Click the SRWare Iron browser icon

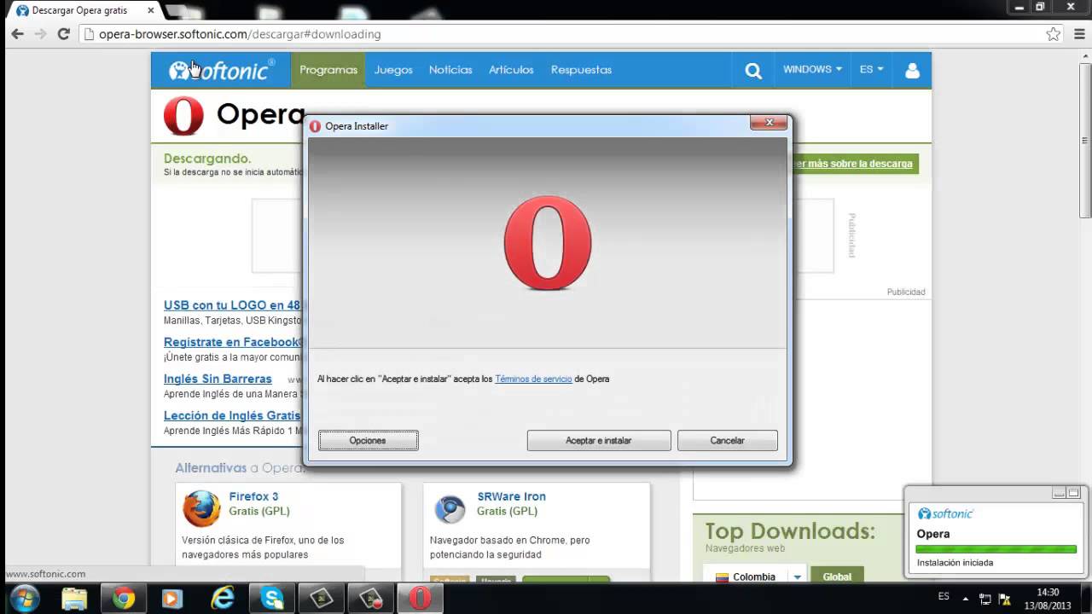click(450, 507)
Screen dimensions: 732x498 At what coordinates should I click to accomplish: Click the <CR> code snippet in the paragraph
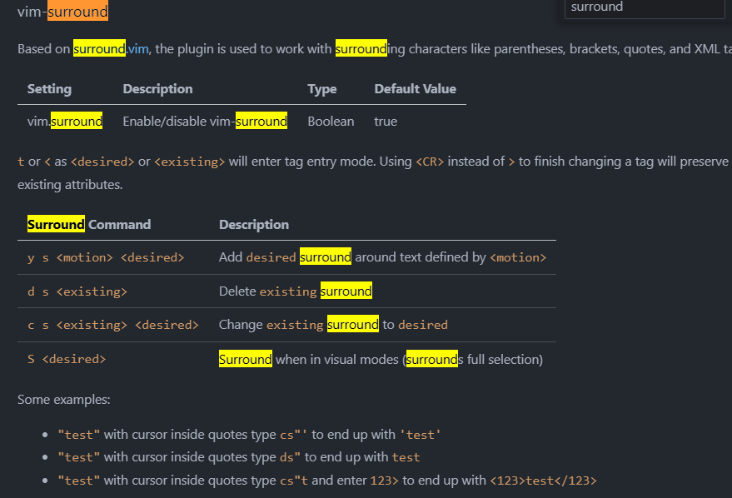(431, 162)
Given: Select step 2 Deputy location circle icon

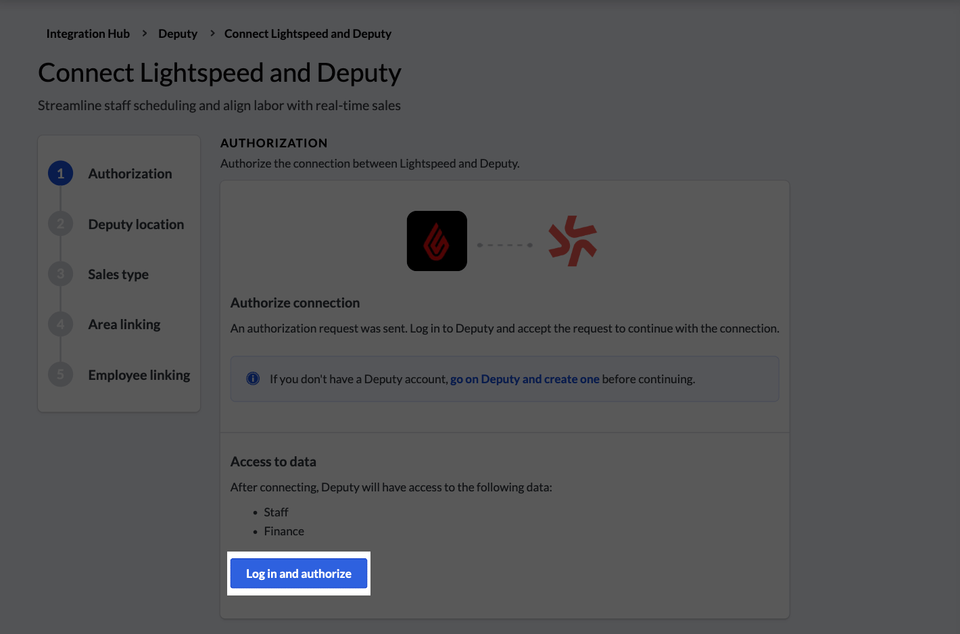Looking at the screenshot, I should click(60, 223).
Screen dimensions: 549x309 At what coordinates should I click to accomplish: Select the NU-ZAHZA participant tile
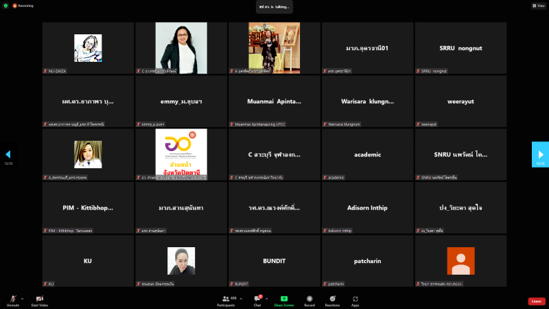[88, 48]

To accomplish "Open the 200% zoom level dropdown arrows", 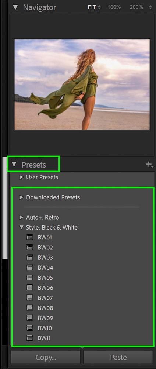I will [x=150, y=7].
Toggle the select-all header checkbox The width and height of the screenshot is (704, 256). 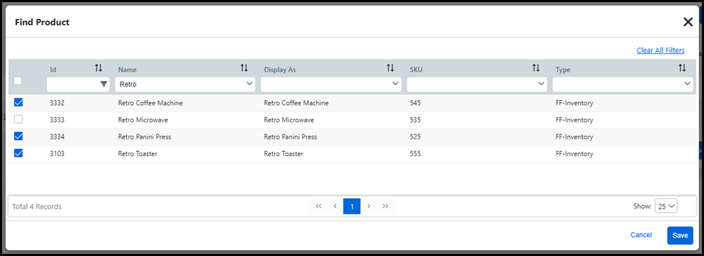(x=18, y=81)
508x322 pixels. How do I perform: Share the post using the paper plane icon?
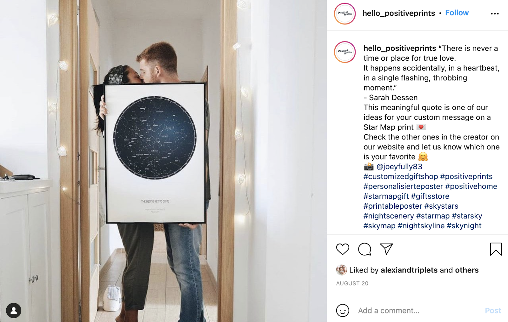point(386,249)
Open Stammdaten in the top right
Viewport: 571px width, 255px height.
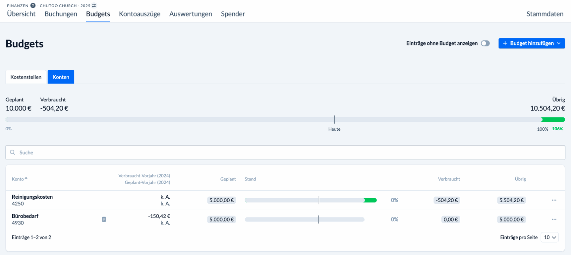(x=545, y=14)
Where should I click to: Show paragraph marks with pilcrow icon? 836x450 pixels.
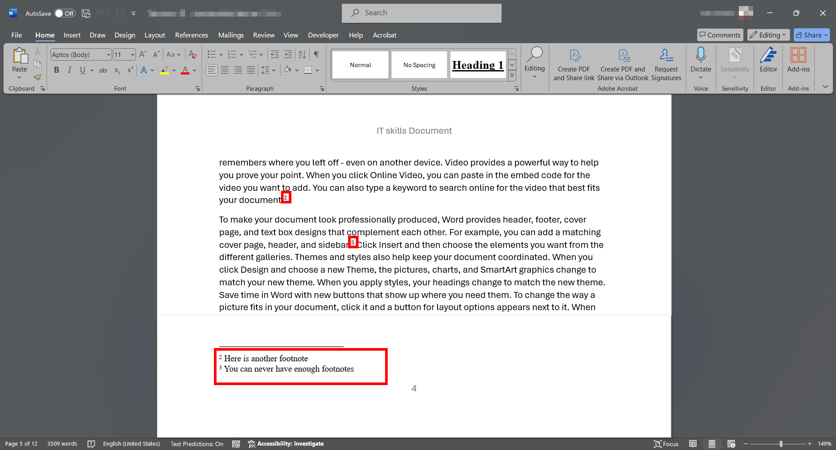(316, 54)
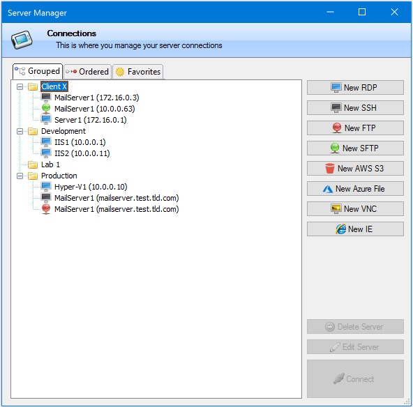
:::
From the line containing "Viewport: 571px width, 255px height." down to the last line of the entries above, set down every line exactly. Omit all pictures.

■ **SOLUTION FOR THIS PROBLEM**
Viewport: 571px width, 255px height.
(x=545, y=14)
Where should I click to: Show paragraph marks with pilcrow icon? 836x450 pixels.
(316, 54)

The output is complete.